[Start of section]
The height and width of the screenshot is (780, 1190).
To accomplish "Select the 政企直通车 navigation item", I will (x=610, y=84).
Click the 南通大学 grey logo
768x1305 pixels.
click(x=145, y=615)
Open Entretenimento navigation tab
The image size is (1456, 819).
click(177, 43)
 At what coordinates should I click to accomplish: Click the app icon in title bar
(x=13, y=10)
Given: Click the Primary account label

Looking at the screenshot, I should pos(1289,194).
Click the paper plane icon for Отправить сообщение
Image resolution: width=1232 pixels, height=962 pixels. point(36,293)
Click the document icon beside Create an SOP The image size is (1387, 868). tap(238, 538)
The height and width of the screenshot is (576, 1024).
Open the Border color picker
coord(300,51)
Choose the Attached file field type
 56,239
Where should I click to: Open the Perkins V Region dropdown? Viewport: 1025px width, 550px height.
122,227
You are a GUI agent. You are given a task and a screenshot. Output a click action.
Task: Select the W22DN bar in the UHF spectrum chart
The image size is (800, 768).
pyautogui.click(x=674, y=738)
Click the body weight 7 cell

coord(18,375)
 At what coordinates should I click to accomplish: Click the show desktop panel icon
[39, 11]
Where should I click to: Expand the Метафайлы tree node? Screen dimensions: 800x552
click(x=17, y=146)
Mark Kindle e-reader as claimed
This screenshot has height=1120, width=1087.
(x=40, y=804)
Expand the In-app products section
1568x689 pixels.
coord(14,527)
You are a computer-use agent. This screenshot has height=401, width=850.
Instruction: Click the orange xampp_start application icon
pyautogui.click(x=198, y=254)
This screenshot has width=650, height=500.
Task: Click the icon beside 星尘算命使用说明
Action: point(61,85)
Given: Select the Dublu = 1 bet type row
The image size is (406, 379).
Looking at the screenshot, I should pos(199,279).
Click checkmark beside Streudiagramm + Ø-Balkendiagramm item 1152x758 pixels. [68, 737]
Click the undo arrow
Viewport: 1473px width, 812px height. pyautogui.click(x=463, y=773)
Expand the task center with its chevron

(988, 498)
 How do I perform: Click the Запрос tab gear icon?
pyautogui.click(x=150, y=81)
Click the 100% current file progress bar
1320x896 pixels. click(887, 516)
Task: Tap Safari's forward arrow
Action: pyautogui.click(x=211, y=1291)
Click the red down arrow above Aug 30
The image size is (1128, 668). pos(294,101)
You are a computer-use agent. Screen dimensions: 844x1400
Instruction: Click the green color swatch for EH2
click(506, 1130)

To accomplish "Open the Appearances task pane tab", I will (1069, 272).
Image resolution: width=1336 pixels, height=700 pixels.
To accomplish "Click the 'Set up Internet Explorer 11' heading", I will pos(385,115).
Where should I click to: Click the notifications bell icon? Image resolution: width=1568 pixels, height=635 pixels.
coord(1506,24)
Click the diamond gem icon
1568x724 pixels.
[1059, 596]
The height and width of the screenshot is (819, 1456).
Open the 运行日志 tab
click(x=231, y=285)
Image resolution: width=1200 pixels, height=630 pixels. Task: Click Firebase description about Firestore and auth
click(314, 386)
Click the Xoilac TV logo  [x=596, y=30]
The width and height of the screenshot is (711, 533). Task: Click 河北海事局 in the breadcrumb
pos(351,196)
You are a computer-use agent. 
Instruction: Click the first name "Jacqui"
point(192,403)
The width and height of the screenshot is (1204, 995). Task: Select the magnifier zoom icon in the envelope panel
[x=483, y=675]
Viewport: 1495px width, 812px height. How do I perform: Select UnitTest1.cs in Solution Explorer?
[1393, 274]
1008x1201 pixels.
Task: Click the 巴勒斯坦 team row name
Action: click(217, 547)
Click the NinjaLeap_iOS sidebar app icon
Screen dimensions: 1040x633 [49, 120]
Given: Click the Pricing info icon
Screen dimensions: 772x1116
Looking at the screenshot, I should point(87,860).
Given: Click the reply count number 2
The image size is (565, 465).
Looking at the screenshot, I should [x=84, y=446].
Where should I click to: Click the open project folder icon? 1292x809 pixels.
[End of section]
- _YOUR ASSIGNMENT_
From the entries above, copy out every line where the string "agent" appears.

- _EXERCISE SOLUTION_
You are a GUI agent. You are given a task and a screenshot. Output a click action.
You are a computer-use agent. This screenshot has height=401, width=850.
You are a computer-use agent. Screen dimensions: 844x1400
You are a computer-use agent. 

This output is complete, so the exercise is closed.